Intracranial aneurysms are abnormal swellings of blood vessels in the brain. They can be present without causing any symptoms, but a small proportion will eventually cause bleeding, which can cause death or serious disability. Treatment approaches for intracranial aneurysms include conservative management (treat risk factors such as blood pressure), microsurgical clipping (an operation where a clip is placed across the aneurysm), and endovascular coiling (a minor operation where a coil is placed inside the aneurysm to cause it to block). Each approach carries different potential risks and benefits, and at present there is uncertainty about the ideal approach.
We looked at the effectiveness of performing conservative treatment compared with interventional treatments (microsurgical clipping or endovascular coiling) and microsurgical clipping compared with endovascular coiling for individuals with unruptured intracranial aneurysms.
Date of search
The search is current up to 25 May 2020.
We included two trials in the review: one randomized trial (a type of study in which participants are assigned to one of two or more treatments groups using a random method) published in 2011 with 80 participants, which assessed conservative treatment with endovascular coiling, and another randomized trial published in 2017 with 136 participants, which assessed microsurgical clipping compared with endovascular coiling for individuals with unruptured intracranial aneurysms.
The limited evidence available did not show differences in illness at one year for conservative treatment or interventional treatment (endovascular coiling or microsurgical clipping) of unruptured intracranial aneurysms.
Quality of the evidence
We found little evidence on the best treatment for unruptured intracranial aneurysms. The overall quality of the evidence was very low due to the small number of participants as well as to missing outcome data. Further studies with a larger number of participants are needed.
There is currently insufficient good-quality evidence to support either conservative treatment or interventional treatments (microsurgical clipping or endovascular coiling) for individuals with unruptured intracranial aneurysms. Further randomized trials are required to establish if surgery is a better option than conservative management, and if so, which surgical approach is preferred for which patients. Future studies should include consideration of important characteristics such as participant age, gender, aneurysm size, aneurysm location (anterior circulation and posterior circulation), grade of ischemia (major stroke), and duration of hospitalizations.
Unruptured intracranial aneurysms are relatively common lesions in the general population, with a prevalence of 3.2%, and are being diagnosed with greater frequency as non-invasive techniques for imaging of intracranial vessels have become increasingly available and used. If not treated, an intracranial aneurysm can be catastrophic. Morbidity and mortality in aneurysmal subarachnoid hemorrhage are substantial: in people with subarachnoid hemorrhage, 12% die immediately, more than 30% die within one month, 25% to 50% die within six months, and 30% of survivors remain dependent. However, most intracranial aneurysms do not bleed, and the best treatment approach is still a matter of debate.
To assess the risks and benefits of interventions for people with unruptured intracranial aneurysms.
We searched CENTRAL (Cochrane Library 2020, Issue 5), MEDLINE Ovid, Embase Ovid, and Latin American and Caribbean Health Science Information database (LILACS). We also searched ClinicalTrials.gov and the WHO International Clinical Trials Registry Platform from inception to 25 May 2020. There were no language restrictions. We contacted experts in the field to identify further studies and unpublished trials.
Unconfounded, truly randomized trials comparing conservative treatment versus interventional treatments (microsurgical clipping or endovascular coiling) and microsurgical clipping versus endovascular coiling for individuals with unruptured intracranial aneurysms.

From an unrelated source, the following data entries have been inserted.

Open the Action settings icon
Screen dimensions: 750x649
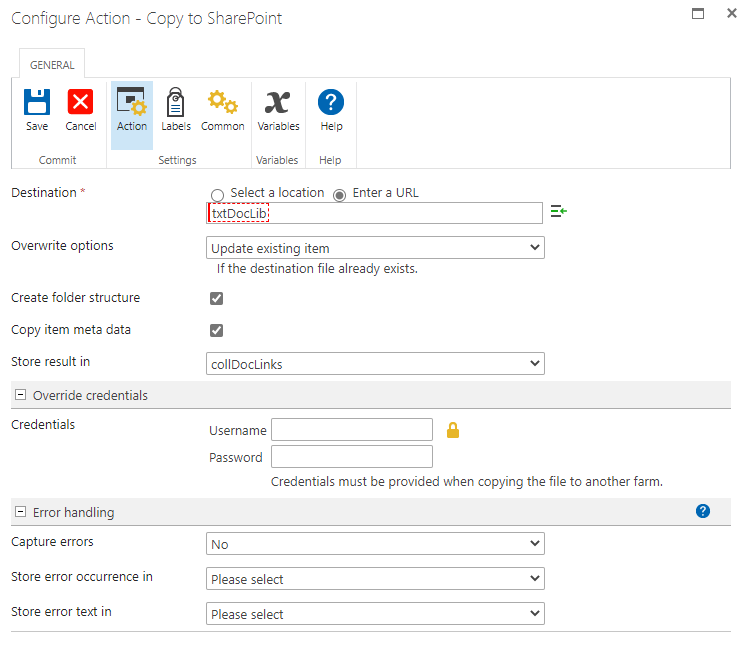(132, 102)
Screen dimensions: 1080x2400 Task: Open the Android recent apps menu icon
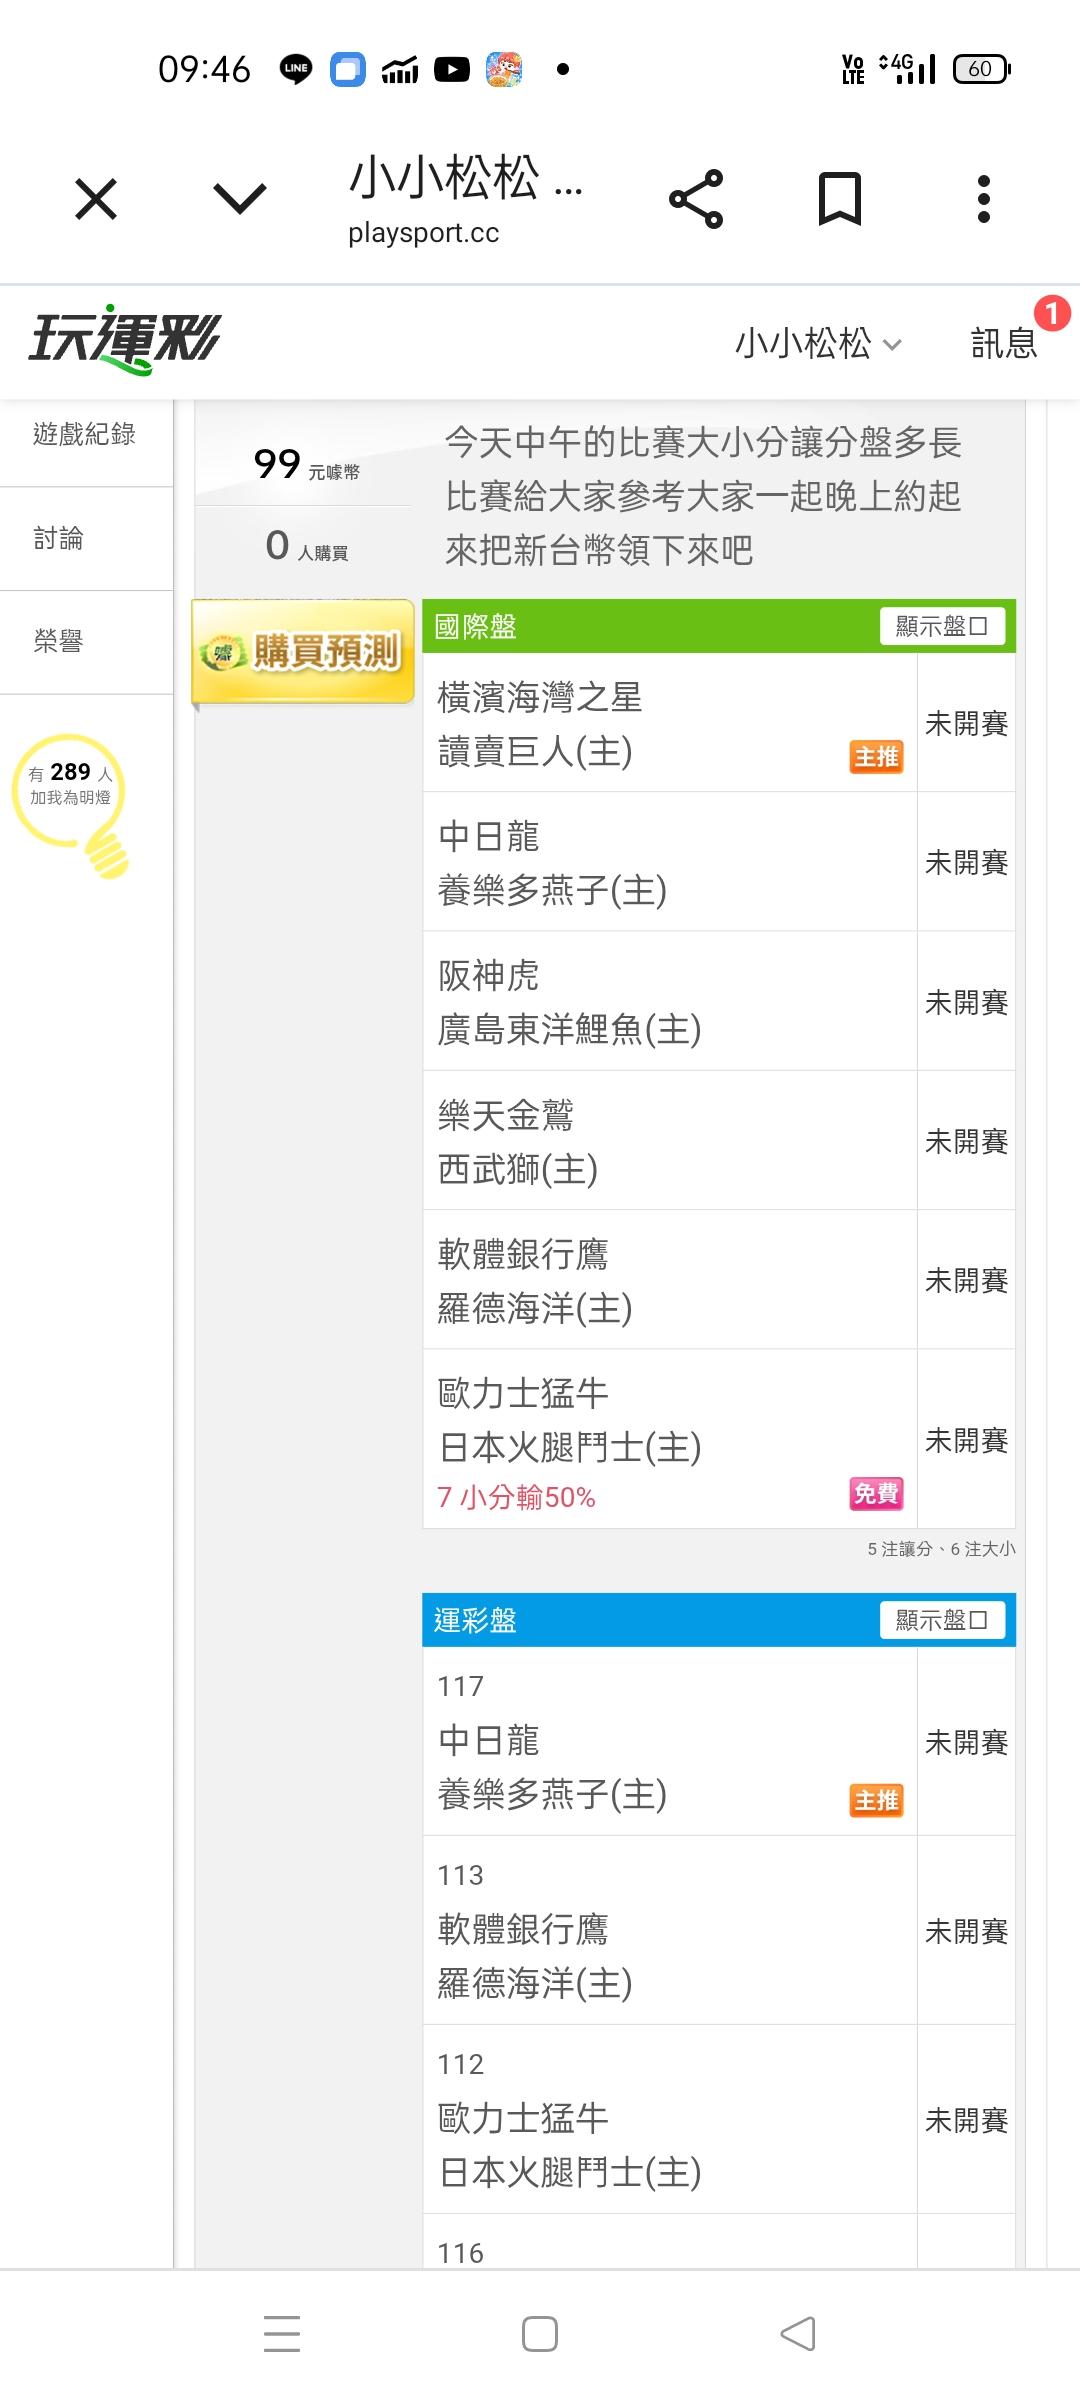[282, 2333]
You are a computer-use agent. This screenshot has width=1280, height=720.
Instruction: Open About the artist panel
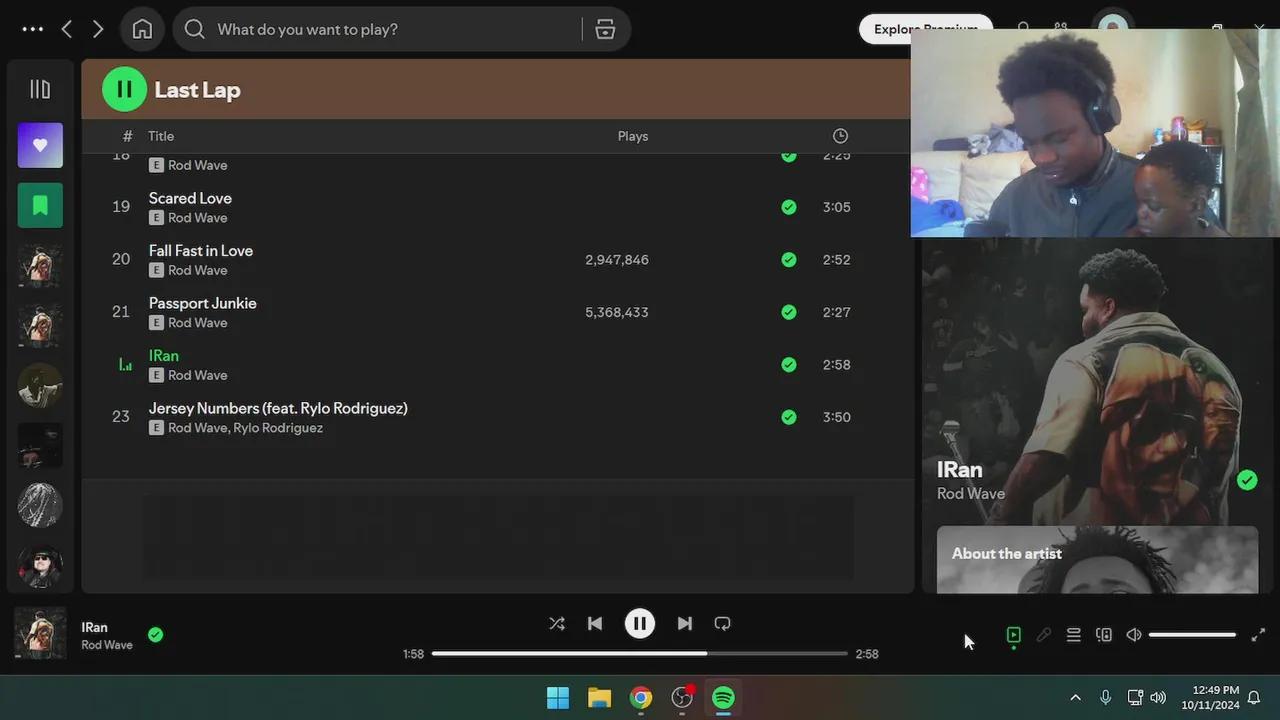(x=1006, y=553)
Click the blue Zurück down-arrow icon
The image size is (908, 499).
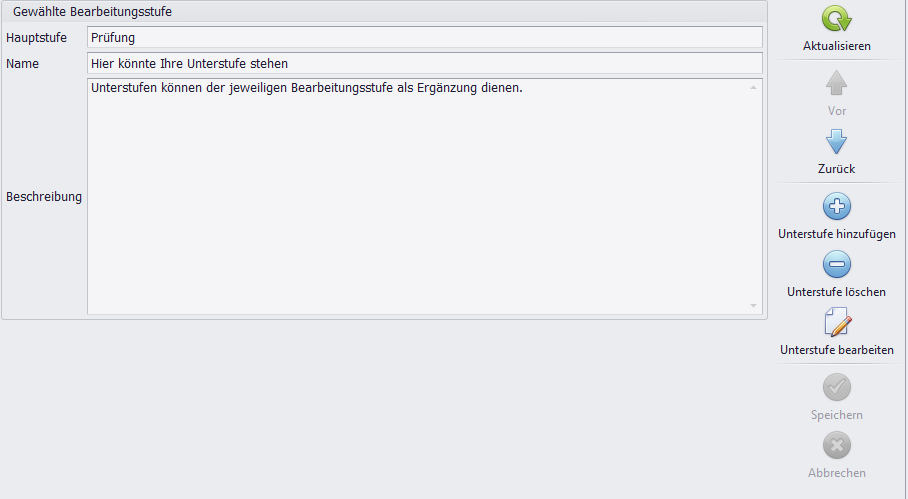pos(836,142)
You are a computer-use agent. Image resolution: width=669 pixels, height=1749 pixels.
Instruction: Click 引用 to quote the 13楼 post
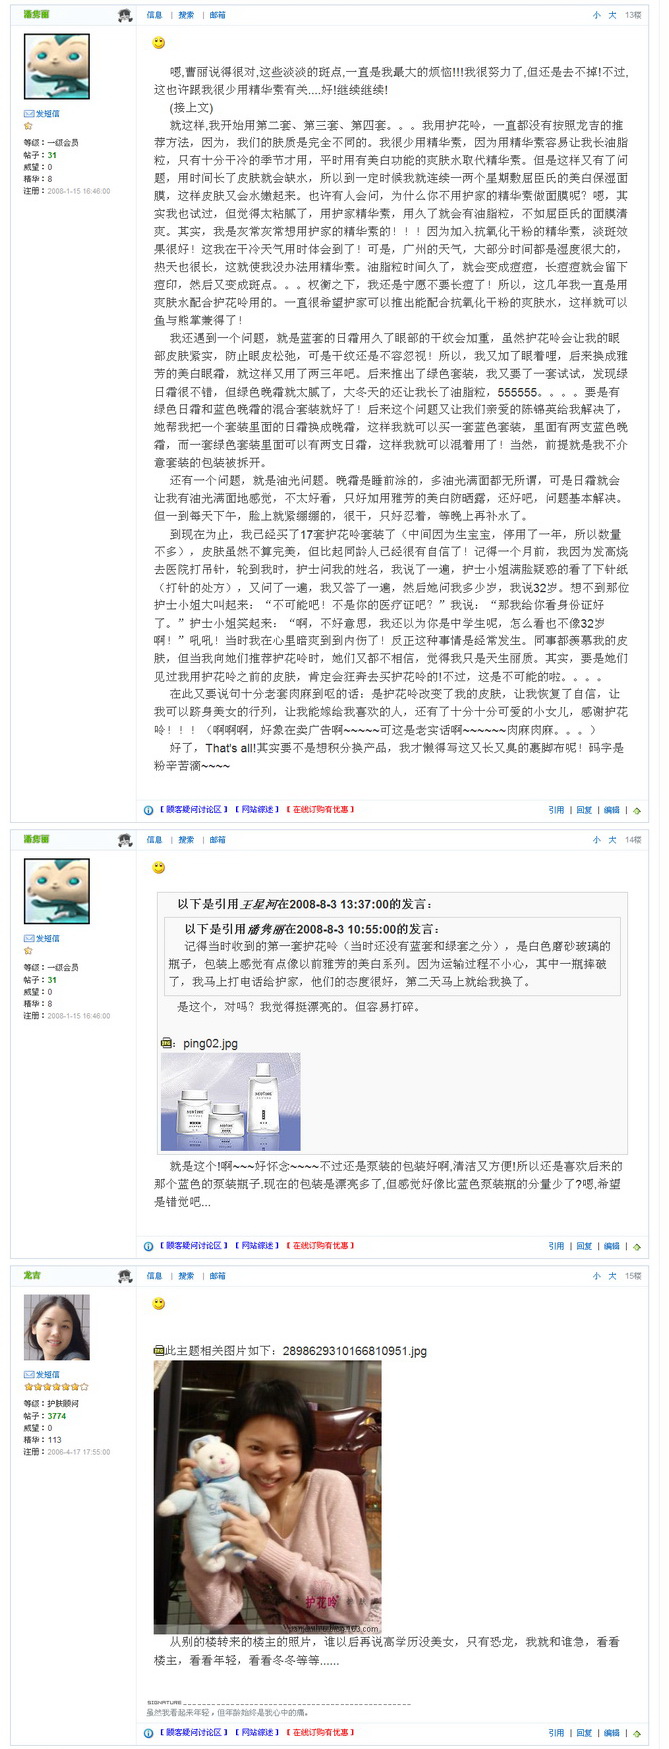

Two review authors independently selected trials for inclusion according to the above criteria, assessed trial quality and risk of bias, performed data extraction, and applied the GRADE approach to the evidence. We used an intention-to-treat analysis strategy.
We included two trials in the review: one prospective randomized trial involving 80 participants that compared conservative treatment to endovascular coiling, and one randomized controlled trial involving 136 participants that compared microsurgical clipping to endovascular coiling for unruptured intracranial aneurysms.
There was no difference in outcome events between conservative treatment and endovascular coiling groups.
New perioperative neurological deficits were more common in participants treated surgically (16/65, 24.6%; 15.8% to 36.3%) versus 7/69 (10.1%; 5.0% to 19.5%); odds ratio (OR) 2.87 (95% confidence interval (CI) 1.02 to 8.93; P = 0.038). Hospitalization for more than five days was more common in surgical participants (30/65, 46.2%; 34.6% to 58.1%) versus 6/69 (8.7%; 4.0% to 17.7%); OR 8.85 (95% CI 3.22 to 28.59; P < 0.001). Clinical follow-up to one year showed 1/48 clipped versus 1/58 coiled participants had died, and 1/48 clipped versus 1/58 coiled participants had become disabled (modified Rankin Scale > 2). All the evidence is of very low quality.